NO - Gabrielle Rossetti, Media manager, Arena BLM
While London Lite is almost certainly a loss-making venture, it has the potential to be more than just a spoiler.
If Associated can find a way to own the morning and evening commutes through its Metro franchise and London Lite, then it will command an exponentially larger share of the advertising market.
Lite has a few advantages over its retiring rival: thelondonpaper costs more to produce and has a stand-alone team of journalists, while the Lite takes most of its content from the Standard. And thelondonpaper prints more than 500,000 copies each day, compared with Lite's 400,000, adding 25% in costs.
Thelondonpaper refused to drop its rates when budgets were cut - pricing itself out of the market, while Lite compromised and managed yields. Lite was also able to wangle its way onto other London-based/free schedules where Metro had a home.
YES - Tim Radcliffe, Associate director, Starcom
With thelondonpaper's demise, the portals through which to reach 18 to 34-year-old Londoners have decreased dramatically. And from a planning point of view, especially within print, the Lite shutting would be a difficult hole to fill.
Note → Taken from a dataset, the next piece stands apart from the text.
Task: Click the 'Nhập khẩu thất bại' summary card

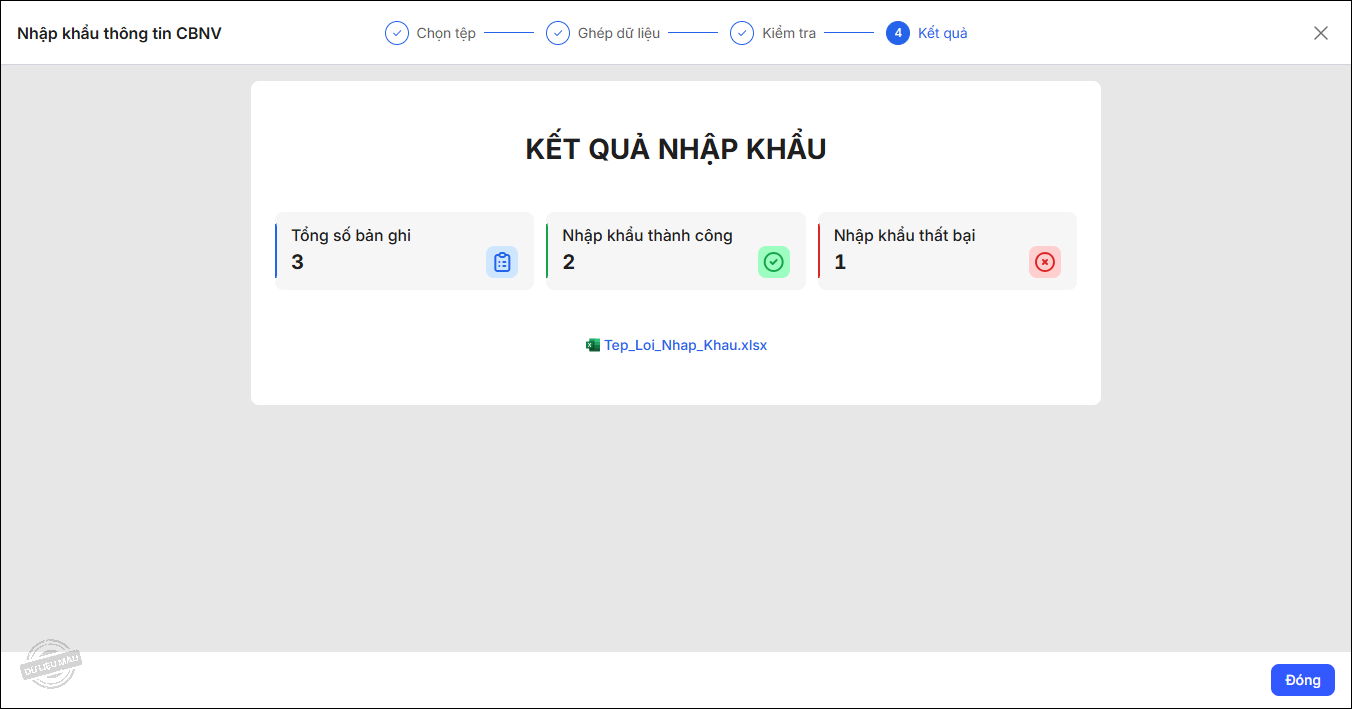Action: pyautogui.click(x=946, y=251)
For agencies and advertisers trying to reach this valuable audience, it would be sad indeed. Without the- londonpaper, the road seems clear for Lite to pick up readers, increase circulation and pricing. On the flip side of the coin, it would be understandable if Associated looked to shut the Lite.
Apart from an altruistic need to give advertisers access to valuable readers, there would be little reason to keep a paper running if it was losing money at the speed thelondonpaper was.
As a spoiler, the Lite has served its role and with NI deciding the free media model is unsustainable, it would indicate the financial future for the Lite seems bleak as well. If it doesn't change and aim for the long game, then shutting it now would be the best option.